In arrivo una nuova particella? Attesa al Cern per capire chi è davvero "Mister Ics"

L'acceleratore di
particelle di Ginevra ha osservato un'anomalia dei dati. Nei prossimi
giorni si capirà se si tratta di una nuova scoperta, a poca distanza da
quella del bosone di Higgs, o solo di una fluttuazione statistica. Nel
frattempo pullulano le ipotesi e si cerca di dare un nome a questo nuovo
(forse) mattone della materia. Fra gravitoni, assioni e quark esotici
di ELENA DUSI
A metà luglio i fisici dell’Organizzazione europea per la ricerca nucleare di Ginevra “apriranno la scatola”. Andranno cioè a guardare i dati accumulati in questi mesi da Lhc, l’acceleratore di particelle più grande del mondo. Dentro potrebbero trovare la conferma di un bizzarro dato apparso per la prima volta lo scorso dicembre: un eccesso di fotoni dalla massa di 750 Giga electron Volts (GeV). Un’indicazione arcana per ciascuno di noi. Ma per i fisici il segnale – forse – dell’esistenza di una nuova particella.

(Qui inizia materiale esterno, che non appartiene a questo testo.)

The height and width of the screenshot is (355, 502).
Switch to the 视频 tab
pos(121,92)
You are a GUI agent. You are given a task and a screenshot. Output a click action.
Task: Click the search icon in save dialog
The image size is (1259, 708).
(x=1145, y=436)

Completamente imprevista, sorprendente, inspiegabile.
Mentre il bosone di Higgs era stato teorizzato quasi mezzo secolo fa – ultima fra le particelle fondamentali ancora da scoprire - e per i fisici si è trattato di lavorare sodo per stanarlo, l’eventuale “signor 750” busserebbe alla porta completamente inatteso.